Department of Physics and Astronomy,
Faculty of Science
You'll study the formation and evolution of stars, galaxies and the Universe itself. The course includes training on how to perform your own astronomical observations using our 0.5m telescope, which is located on La Palma in the Canary Islands but can be operated remotely from Sheffield. You can also take part in a subsidised field trip to La Palma and visit some of the world’s top observatories.
There are a number of optional modules to choose from, covering topics to deepen your understanding of the Universe, such as cosmology, dark matter, general relativity and astrobiology. We offer a science communication module, so that you can learn the most effective ways to share scientific ideas with the public, and an enterprise module where you can develop your own idea for a business based on your physics expertise.
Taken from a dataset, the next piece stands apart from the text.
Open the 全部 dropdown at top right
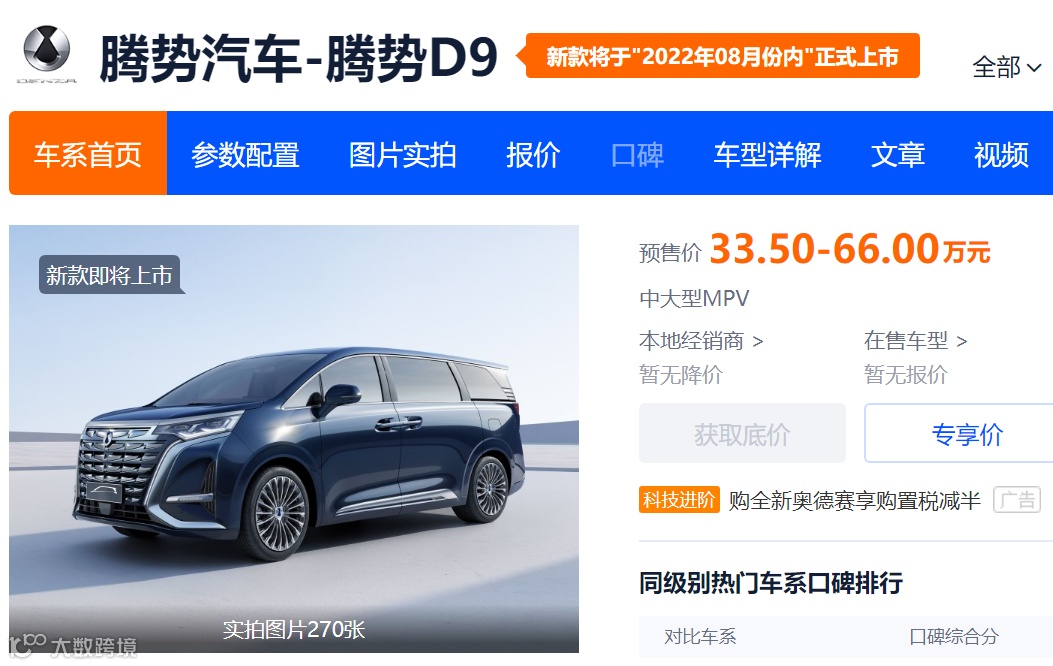The height and width of the screenshot is (666, 1053). pos(1007,67)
The biggest part of the degree is your research project and dissertation. Our team of supervisors ranges from theoretical astrophysicists who are using computational methods to learn how stars form, to scientists building the world's fastest telescope cameras. We can run projects on topics including galaxies, quasars, supernovae, massive stars, white and brown dwarfs, star formation, star clusters, planet formation and the evolution of the solar system.
If you take our optional Observational Astronomy with Field Trip module, you’ll go on a subsidised week-long field trip to the international observatories on La Palma in the Canary Islands. The island is home to a number of world-leading telescopes that our astrophysicists use, and is an ideal environment for astronomy, being close to the equator and 2,400m above sea level. You'll be able to use our 0.5m telescope to run your own overnight observations, and visit the 4m William Herschel Telescope and the 10m Gran Telescopio Canarias – the biggest optical telescope in the world.
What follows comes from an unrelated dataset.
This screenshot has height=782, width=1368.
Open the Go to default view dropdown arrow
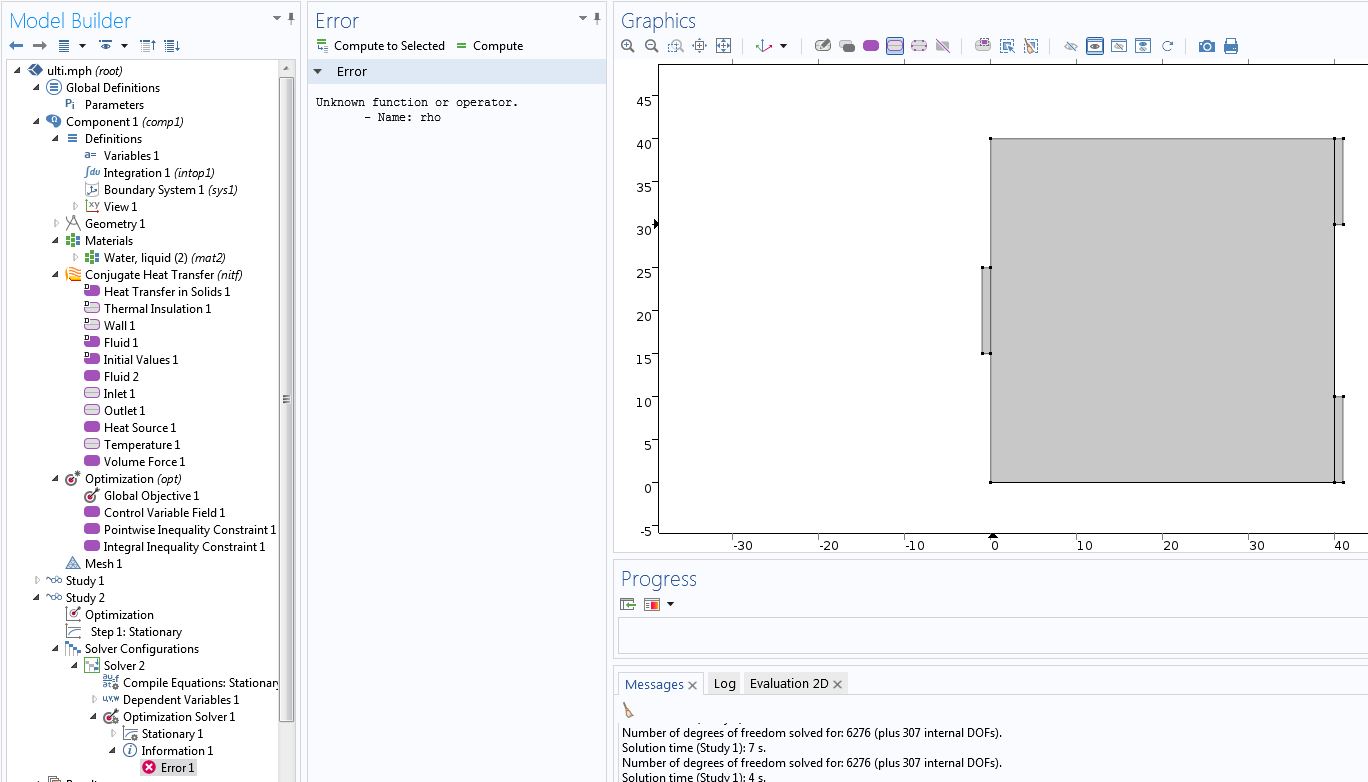[783, 46]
- Star Formation and Evolution
- Galaxy Formation and Evolution
- Astrophysics Dissertation Project
- Physics Research Skills
- Introduction to Cosmology
- Dark Matter and the Universe
- History of Astronomy
- An Introduction to General Relativity
- Particle Astrophysics
- The Development of Particle Physics
- Extrasolar Planets and Astrobiology
- Physics in an Enterprise Culture
- Physics Communication and Impact
- Observational Astronomy with Field Trip
You will be taught through lectures, seminars, tutorials, workshops, presentation skills training, and one-to-one research project meetings with your supervisor.
You'll be assessed by examinations, coursework, essays and other written work, and a dissertation and viva.
1 year full-time
The advanced topics covered and the extensive research training make this degree great preparation for a PhD and a career in astrophysics research.
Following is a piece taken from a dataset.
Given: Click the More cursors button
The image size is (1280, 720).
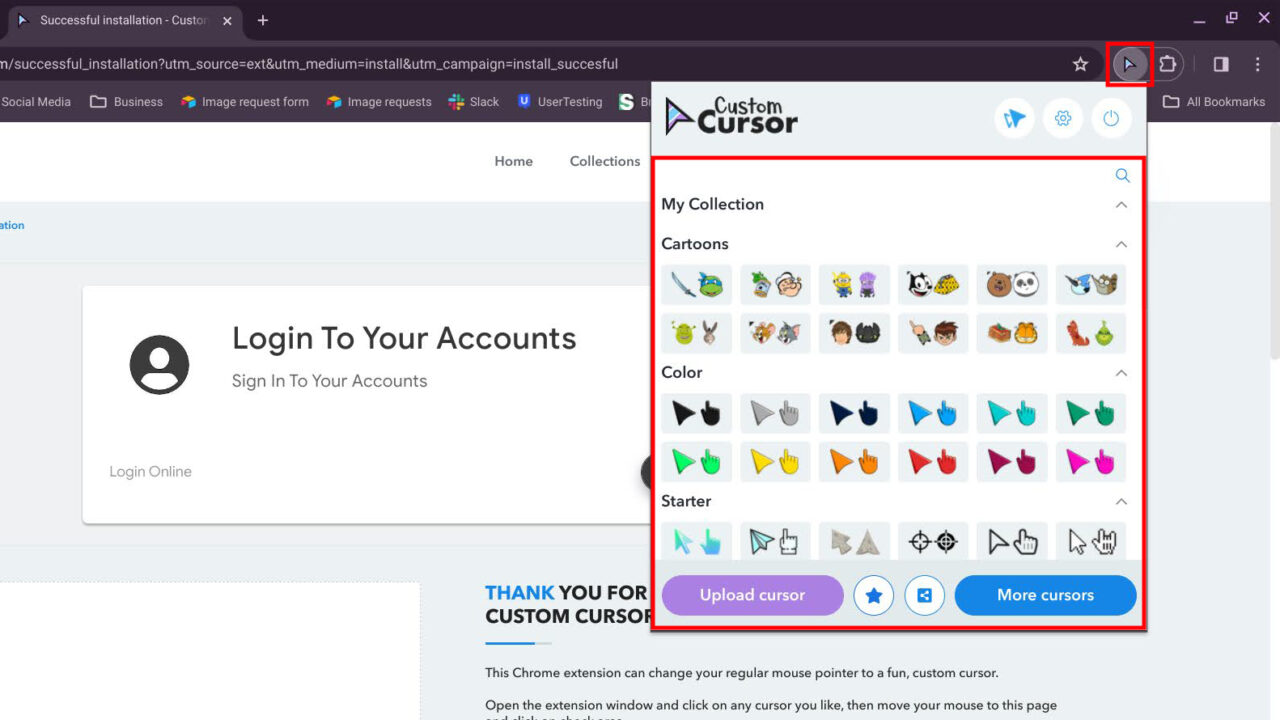Looking at the screenshot, I should coord(1045,595).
University of Sheffield graduates have gone to work for organisations such as the UK and European Space Agencies, the European Southern Observatory and top universities around the world.
Physics graduates also develop numerical, problem-solving and data analysis skills that are useful in many careers, such as computer programming, software engineering, data science or technology research and development.
We run a 0.5m telescope with the University of Durham on La Palma, which you can operate remotely from Sheffield as part of your training, or during the optional annual field trip. There are also a computer controlled 0.4m telescope and a robotic 0.25m telescope on the roof of our building, which you can use during the course.
Undergraduate degree in the physical sciences or a related subject (for example mathematics or computer science). We usually ask for a 2:1 degree in physics, astronomy or astrophysics.
English language requirements
Overall IELTS score of 6.5 with a minimum of 6.0 in each component, or equivalent.